Reputation: 19628
I need to write a regular expression to get all the characters in the list below.. (remove all the characters not in the list)
allow_characters = "#.-_abcdefghijklmnopqrstuvwxyzABCDEFGHIJKLMNOPQRSTUVWXYZ0123456789"
I don't know how to do it, should I even use re.match or re.findall or re.sub...?
Thanks a lot in advance.
Upvotes: 0
Views: 89
Reputation: 208475
Don't use regular expressions at all, first convert allow_characters
to a set and then use ''.join()
with a generator expression that strips out the unwanted characters.
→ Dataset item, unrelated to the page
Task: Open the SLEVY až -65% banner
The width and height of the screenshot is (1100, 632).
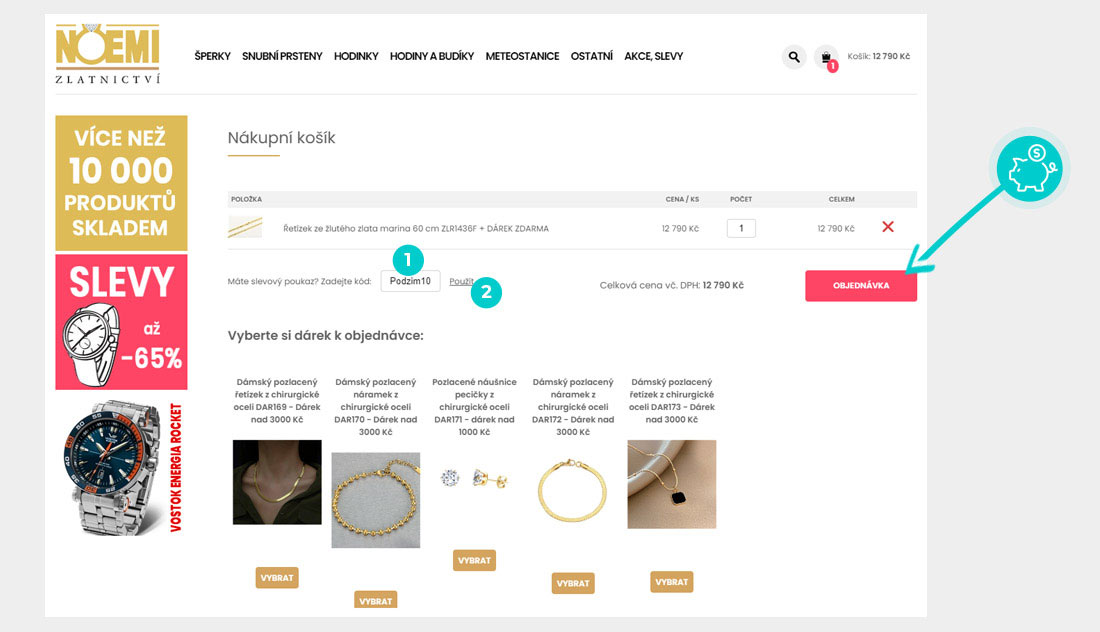Action: coord(121,322)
Assuming the string you are transforming is called s
:
allow_char_set = set(allow_characters)
s = ''.join(c for c in s if c in allow_char_set)
That being said, here is how this might look with regex:
s = re.sub(r'[^#.\-_a-zA-Z0-9]+', '', s)
You could convert your allow_characters
string into this regex, but I think the first solution is significantly more straightforward.
Edit: As pointed out by DSM in comments, str.translate()
is often a very good way to do something like this. In this case it is slightly complicated but you can still use it like this:
import string
allow_characters = "#.-_abcdefghijklmnopqrstuvwxyzABCDEFGHIJKLMNOPQRSTUVWXYZ0123456789"
all_characters = string.maketrans('', '')
delete_characters = all_characters.translate(None, allow_characters)
s = s.translate(None, delete_characters)
Upvotes: 7